→ SET TASK
Rewrite each line of the records below as a JSON list of strings, one string per line, leaving out blank lines. Don't include the pictures in your answer.

→ RECORDS SUPPLIED
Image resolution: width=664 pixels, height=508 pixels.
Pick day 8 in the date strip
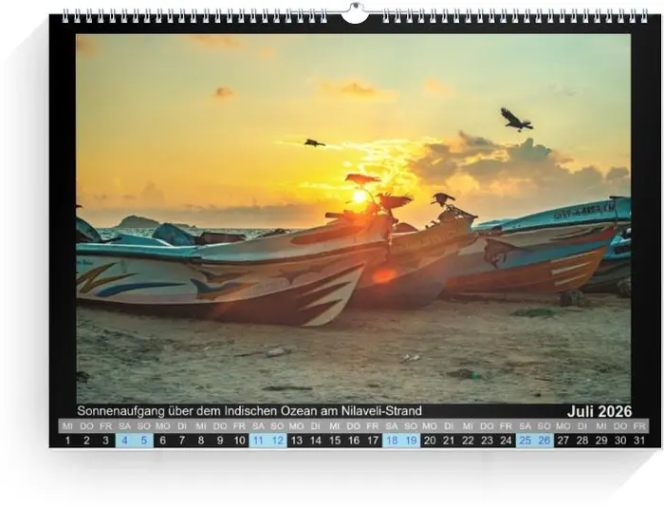point(201,440)
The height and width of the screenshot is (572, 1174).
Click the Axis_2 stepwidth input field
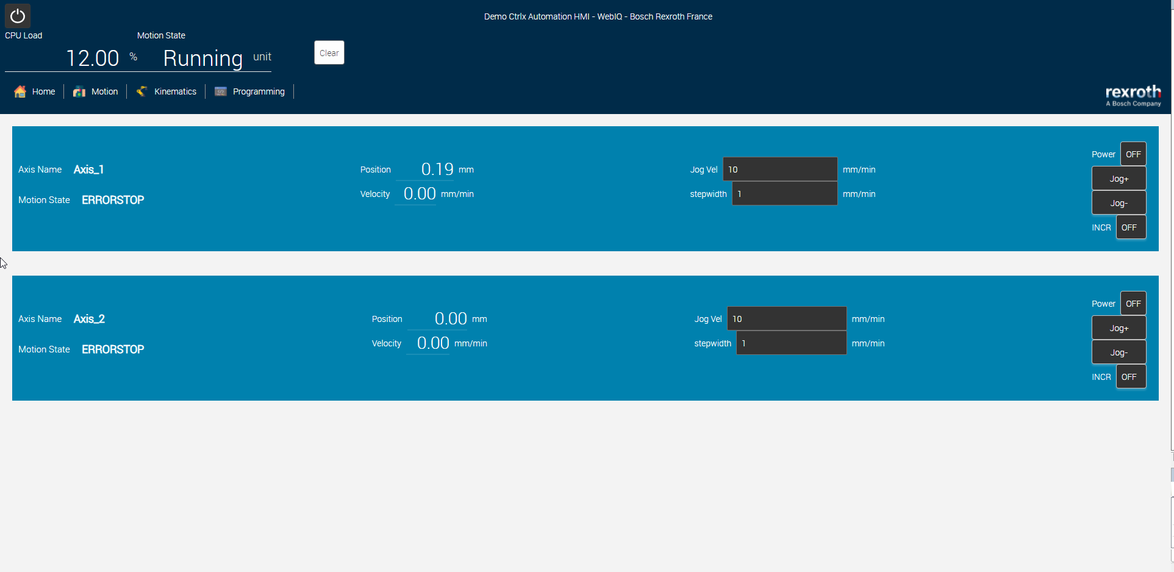coord(791,343)
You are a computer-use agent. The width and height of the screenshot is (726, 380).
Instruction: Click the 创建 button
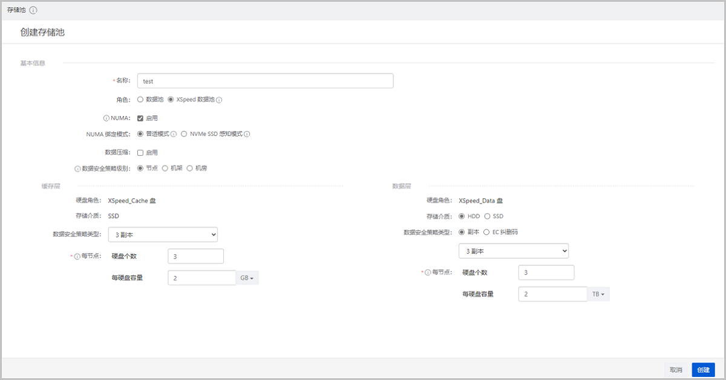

→ RESPONSE FOR THIS EXERCISE
[
  "Image resolution: width=664 pixels, height=508 pixels.",
  "Pick day 8 in the date strip",
  "point(201,440)",
  "The height and width of the screenshot is (572, 1174).",
  "Click the Axis_2 stepwidth input field",
  "coord(791,343)",
  "You are a computer-use agent. The width and height of the screenshot is (726, 380).",
  "Instruction: Click the 创建 button"
]